**WHAT TO PRODUCE**
Copy the lines below word for word, starting at the line that contains "Image resolution: width=425" and ending after the line that contains "(x=38, y=64)", and omit the pictures.
▼
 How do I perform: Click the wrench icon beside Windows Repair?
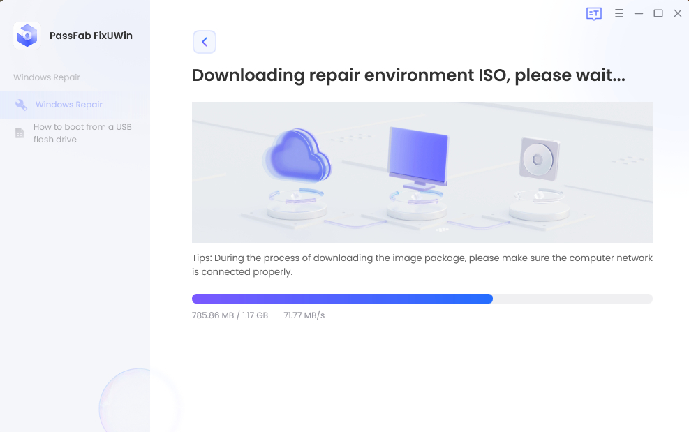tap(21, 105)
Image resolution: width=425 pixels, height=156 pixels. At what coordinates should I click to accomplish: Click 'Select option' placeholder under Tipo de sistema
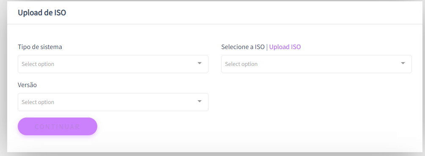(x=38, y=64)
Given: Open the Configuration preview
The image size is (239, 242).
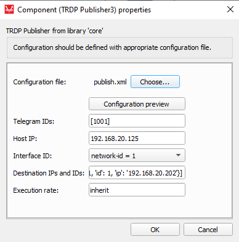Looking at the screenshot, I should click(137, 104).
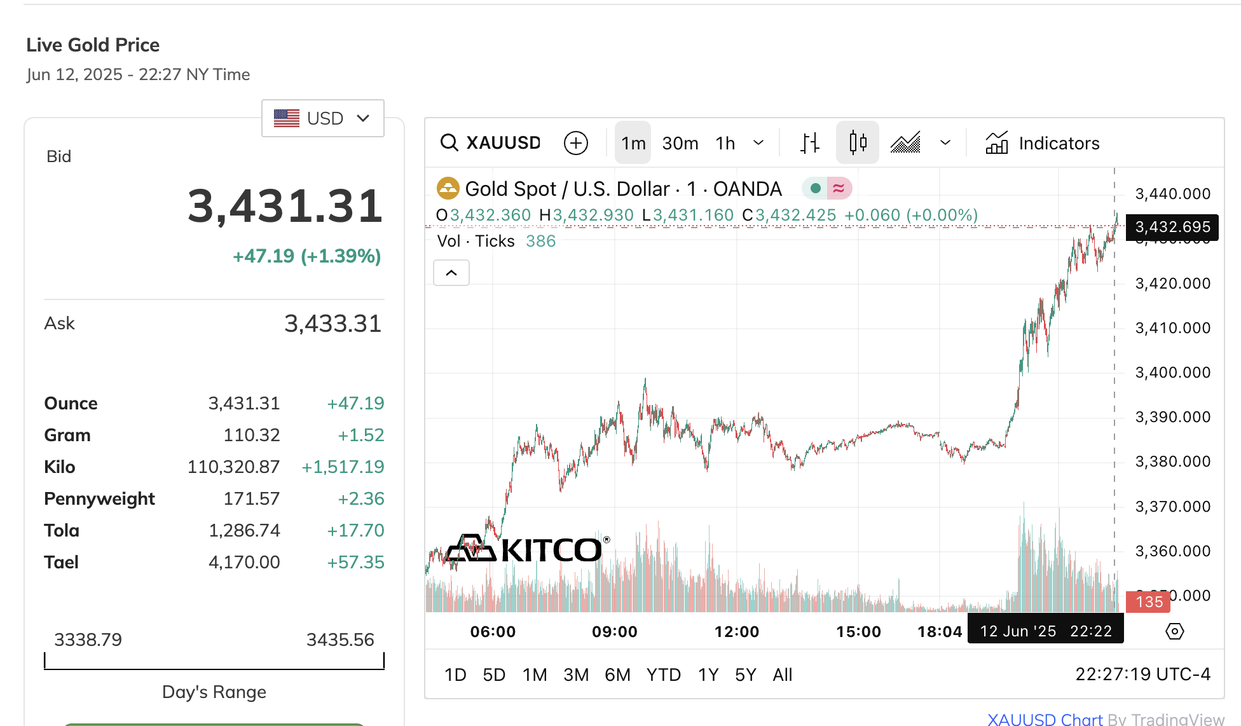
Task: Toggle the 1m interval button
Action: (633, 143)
▲
**CORRECT RESULT**
Image resolution: width=425 pixels, height=156 pixels. At what coordinates should I click to accomplish: Click 'Select option' placeholder under Tipo de sistema
(x=38, y=64)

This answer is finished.